> _Input_
::::::
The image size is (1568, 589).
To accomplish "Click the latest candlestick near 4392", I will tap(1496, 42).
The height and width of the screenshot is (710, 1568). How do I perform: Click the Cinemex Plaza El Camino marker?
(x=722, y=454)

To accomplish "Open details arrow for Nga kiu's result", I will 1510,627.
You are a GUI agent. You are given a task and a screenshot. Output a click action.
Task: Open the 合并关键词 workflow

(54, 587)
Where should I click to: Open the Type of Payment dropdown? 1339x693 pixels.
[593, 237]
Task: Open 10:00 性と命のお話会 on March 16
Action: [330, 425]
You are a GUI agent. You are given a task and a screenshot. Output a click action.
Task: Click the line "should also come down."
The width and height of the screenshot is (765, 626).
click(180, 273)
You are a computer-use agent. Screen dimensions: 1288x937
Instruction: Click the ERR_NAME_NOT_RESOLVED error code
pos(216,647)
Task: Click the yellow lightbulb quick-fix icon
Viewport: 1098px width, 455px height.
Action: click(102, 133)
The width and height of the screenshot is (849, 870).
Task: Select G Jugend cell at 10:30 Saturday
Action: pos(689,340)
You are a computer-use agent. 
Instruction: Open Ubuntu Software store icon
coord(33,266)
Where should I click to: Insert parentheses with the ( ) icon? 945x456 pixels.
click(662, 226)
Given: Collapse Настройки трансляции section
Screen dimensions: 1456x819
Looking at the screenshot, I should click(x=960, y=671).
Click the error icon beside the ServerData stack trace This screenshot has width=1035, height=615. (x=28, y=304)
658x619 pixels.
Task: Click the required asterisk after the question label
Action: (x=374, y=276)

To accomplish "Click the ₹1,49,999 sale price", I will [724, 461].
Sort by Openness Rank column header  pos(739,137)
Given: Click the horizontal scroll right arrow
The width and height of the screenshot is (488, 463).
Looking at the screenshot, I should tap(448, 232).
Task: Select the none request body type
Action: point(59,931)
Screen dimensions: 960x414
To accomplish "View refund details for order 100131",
::::::
> _Set exercise_
Lay out every line of the records above as a Markdown table with the columns Row and Line, numbering the rows and leaving out blank lines.

> _Solved exercise_
| Row | Line |
|---|---|
| 1 | The image size is (1568, 589). |
| 2 | To accomplish "Click the latest candlestick near 4392", I will tap(1496, 42). |
| 3 | The height and width of the screenshot is (710, 1568). How do I perform: Click the Cinemex Plaza El Camino marker? |
| 4 | (x=722, y=454) |
| 5 | To accomplish "Open details arrow for Nga kiu's result", I will 1510,627. |
| 6 | You are a GUI agent. You are given a task and a screenshot. Output a click action. |
| 7 | Task: Open the 合并关键词 workflow |
| 8 | (54, 587) |
| 9 | Where should I click to: Open the Type of Payment dropdown? 1339x693 pixels. |
| 10 | [593, 237] |
| 11 | Task: Open 10:00 性と命のお話会 on March 16 |
| 12 | Action: [330, 425] |
| 13 | You are a GUI agent. You are given a task and a screenshot. Output a click action. |
| 14 | Task: Click the line "should also come down." |
| 15 | The width and height of the screenshot is (765, 626). |
| 16 | click(180, 273) |
| 17 | You are a computer-use agent. Screen dimensions: 1288x937 |
| 18 | Instruction: Click the ERR_NAME_NOT_RESOLVED error code |
| 19 | pos(216,647) |
| 20 | Task: Click the yellow lightbulb quick-fix icon |
| 21 | Viewport: 1098px width, 455px height. |
| 22 | Action: click(102, 133) |
| 23 | The width and height of the screenshot is (849, 870). |
| 24 | Task: Select G Jugend cell at 10:30 Saturday |
| 25 | Action: pos(689,340) |
| 26 | You are a computer-use agent.  |
| 27 | Instruction: Open Ubuntu Software store icon |
| 28 | coord(33,266) |
| 29 | Where should I click to: Insert parentheses with the ( ) icon? 945x456 pixels. |
| 30 | click(662, 226) |
| 31 | Given: Collapse Настройки трансляции section |
| 32 | Screen dimensions: 1456x819 |
| 33 | Looking at the screenshot, I should click(x=960, y=671). |
| 34 | Click the error icon beside the ServerData stack trace This screenshot has width=1035, height=615. (x=28, y=304) |
| 35 | 658x619 pixels. |
| 36 | Task: Click the required asterisk after the question label |
| 37 | Action: (x=374, y=276) |
| 38 | To accomplish "Click the ₹1,49,999 sale price", I will [724, 461]. |
| 39 | Sort by Openness Rank column header  pos(739,137) |
| 40 | Given: Click the horizontal scroll right arrow |
| 41 | The width and height of the screenshot is (488, 463). |
| 42 | Looking at the screenshot, I should tap(448, 232). |
| 43 | Task: Select the none request body type |
| 44 | Action: point(59,931) |
| 45 | Screen dimensions: 960x414 |
| 46 | To accomplish "View refund details for order 100131", |